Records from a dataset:
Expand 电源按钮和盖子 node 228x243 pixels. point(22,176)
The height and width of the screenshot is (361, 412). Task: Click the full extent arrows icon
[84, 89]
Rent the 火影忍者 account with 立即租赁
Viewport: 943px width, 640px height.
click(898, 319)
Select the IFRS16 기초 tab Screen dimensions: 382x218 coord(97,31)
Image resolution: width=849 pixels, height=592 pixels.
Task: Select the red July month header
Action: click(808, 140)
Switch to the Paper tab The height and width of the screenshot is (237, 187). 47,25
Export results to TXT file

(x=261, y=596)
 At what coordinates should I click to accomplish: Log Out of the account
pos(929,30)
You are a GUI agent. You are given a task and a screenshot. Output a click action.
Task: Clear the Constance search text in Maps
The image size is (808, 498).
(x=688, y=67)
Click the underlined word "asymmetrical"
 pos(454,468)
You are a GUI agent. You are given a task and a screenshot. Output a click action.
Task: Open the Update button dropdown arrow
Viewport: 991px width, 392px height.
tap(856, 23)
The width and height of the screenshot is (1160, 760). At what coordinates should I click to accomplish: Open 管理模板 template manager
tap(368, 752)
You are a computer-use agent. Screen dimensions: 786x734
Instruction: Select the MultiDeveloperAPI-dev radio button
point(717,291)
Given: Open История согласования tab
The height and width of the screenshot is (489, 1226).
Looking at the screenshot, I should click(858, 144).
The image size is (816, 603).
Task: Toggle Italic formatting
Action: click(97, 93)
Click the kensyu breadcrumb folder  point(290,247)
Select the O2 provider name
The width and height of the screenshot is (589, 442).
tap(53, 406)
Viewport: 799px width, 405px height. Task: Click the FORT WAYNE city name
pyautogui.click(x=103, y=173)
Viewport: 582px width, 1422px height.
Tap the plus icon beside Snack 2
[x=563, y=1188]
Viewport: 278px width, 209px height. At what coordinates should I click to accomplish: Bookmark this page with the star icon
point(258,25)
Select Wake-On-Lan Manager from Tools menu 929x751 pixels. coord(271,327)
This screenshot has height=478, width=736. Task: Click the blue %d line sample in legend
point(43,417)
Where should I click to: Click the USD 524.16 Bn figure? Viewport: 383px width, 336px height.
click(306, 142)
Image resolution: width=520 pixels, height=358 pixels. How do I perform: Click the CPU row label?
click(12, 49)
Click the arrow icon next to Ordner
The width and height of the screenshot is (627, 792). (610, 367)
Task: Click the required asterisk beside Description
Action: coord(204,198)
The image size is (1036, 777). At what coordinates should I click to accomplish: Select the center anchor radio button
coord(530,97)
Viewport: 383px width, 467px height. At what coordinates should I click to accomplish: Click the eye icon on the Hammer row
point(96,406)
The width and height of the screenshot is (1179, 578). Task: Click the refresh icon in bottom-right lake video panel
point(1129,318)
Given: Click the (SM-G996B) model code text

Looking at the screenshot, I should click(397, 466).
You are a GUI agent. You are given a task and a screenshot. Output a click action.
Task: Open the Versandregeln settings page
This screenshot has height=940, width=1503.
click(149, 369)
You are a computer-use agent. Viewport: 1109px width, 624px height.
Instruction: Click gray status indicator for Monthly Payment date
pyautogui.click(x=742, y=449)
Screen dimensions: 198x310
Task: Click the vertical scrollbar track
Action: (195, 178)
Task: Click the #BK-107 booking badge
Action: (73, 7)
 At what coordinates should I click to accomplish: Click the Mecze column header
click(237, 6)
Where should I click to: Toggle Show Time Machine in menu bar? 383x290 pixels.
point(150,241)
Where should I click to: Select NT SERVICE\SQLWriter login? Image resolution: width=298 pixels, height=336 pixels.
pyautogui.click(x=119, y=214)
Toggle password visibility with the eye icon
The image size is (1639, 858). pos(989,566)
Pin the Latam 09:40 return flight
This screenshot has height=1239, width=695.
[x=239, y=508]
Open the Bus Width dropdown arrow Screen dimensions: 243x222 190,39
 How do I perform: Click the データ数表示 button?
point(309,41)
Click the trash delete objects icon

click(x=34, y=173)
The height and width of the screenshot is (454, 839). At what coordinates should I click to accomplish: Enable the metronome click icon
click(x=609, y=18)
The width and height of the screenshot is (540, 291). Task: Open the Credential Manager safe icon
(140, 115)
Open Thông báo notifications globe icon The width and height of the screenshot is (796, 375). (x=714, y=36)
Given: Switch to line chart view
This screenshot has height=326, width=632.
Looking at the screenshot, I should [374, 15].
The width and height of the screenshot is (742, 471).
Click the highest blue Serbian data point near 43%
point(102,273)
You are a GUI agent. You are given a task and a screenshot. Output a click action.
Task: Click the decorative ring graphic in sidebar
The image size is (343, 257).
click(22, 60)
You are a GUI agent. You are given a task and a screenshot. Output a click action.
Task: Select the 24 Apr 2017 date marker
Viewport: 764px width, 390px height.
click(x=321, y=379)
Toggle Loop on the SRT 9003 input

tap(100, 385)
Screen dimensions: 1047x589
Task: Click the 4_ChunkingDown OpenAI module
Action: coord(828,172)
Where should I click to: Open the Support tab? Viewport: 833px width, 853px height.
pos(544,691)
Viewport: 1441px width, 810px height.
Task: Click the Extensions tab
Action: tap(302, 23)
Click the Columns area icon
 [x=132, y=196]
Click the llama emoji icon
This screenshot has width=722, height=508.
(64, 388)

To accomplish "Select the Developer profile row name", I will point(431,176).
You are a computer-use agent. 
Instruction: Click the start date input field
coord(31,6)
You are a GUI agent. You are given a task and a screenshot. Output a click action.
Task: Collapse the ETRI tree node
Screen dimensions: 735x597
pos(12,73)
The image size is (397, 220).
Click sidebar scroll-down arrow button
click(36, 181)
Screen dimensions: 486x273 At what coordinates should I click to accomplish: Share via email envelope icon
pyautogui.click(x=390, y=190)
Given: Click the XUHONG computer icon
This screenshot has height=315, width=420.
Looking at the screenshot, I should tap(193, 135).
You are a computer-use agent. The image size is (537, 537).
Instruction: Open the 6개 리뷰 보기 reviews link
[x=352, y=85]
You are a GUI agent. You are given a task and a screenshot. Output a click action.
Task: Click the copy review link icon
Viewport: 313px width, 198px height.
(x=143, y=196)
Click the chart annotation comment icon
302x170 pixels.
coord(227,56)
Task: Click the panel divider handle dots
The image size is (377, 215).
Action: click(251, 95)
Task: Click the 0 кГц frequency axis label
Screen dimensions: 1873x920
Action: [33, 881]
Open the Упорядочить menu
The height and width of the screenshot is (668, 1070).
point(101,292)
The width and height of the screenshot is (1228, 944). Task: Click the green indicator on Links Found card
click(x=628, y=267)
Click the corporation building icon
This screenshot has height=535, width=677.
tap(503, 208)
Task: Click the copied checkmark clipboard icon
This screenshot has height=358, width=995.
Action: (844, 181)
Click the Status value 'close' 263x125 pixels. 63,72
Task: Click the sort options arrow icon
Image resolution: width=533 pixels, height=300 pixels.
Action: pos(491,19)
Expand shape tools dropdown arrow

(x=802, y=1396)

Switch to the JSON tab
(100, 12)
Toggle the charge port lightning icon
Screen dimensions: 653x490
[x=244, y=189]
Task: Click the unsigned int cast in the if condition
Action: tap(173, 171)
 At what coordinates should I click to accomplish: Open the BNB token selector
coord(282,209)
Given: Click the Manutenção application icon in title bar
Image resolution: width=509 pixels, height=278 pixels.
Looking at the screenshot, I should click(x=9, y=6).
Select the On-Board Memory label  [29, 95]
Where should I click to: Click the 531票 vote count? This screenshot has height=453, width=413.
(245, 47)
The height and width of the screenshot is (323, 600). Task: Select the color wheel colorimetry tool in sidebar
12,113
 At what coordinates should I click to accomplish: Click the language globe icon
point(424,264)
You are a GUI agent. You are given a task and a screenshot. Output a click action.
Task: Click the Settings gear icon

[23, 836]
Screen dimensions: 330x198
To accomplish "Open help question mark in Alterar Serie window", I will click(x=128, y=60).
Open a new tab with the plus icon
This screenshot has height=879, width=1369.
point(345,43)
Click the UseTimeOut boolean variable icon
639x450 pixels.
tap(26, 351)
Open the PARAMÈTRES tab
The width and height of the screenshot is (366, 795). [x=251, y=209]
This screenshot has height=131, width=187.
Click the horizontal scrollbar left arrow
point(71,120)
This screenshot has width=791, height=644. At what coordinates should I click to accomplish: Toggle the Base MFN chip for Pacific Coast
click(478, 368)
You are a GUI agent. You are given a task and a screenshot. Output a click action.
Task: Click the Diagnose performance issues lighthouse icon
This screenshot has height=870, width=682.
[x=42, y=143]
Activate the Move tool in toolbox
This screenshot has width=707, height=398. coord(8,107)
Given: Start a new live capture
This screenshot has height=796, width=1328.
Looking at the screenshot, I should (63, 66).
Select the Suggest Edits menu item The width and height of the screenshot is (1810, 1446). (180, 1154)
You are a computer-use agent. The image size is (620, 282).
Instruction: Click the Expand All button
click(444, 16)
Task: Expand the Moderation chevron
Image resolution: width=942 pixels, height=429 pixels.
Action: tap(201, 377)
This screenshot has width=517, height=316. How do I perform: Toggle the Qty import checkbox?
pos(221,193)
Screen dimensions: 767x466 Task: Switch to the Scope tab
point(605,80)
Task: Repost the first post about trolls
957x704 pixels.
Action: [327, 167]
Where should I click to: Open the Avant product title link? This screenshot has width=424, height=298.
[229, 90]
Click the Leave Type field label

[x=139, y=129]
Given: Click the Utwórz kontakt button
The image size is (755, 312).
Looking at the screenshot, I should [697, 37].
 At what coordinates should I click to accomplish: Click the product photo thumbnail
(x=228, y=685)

Exercise objective: Output the rows above exactly as they stand, from the line containing "Screen dimensions: 330x198" through the line containing "[x=42, y=143]", with both of those lines included.

Reply:
Screen dimensions: 330x198
To accomplish "Open help question mark in Alterar Serie window", I will click(x=128, y=60).
Open a new tab with the plus icon
This screenshot has height=879, width=1369.
point(345,43)
Click the UseTimeOut boolean variable icon
639x450 pixels.
tap(26, 351)
Open the PARAMÈTRES tab
The width and height of the screenshot is (366, 795). [x=251, y=209]
This screenshot has height=131, width=187.
Click the horizontal scrollbar left arrow
point(71,120)
This screenshot has width=791, height=644. At what coordinates should I click to accomplish: Toggle the Base MFN chip for Pacific Coast
click(478, 368)
You are a GUI agent. You are given a task and a screenshot. Output a click action.
Task: Click the Diagnose performance issues lighthouse icon
This screenshot has height=870, width=682.
[x=42, y=143]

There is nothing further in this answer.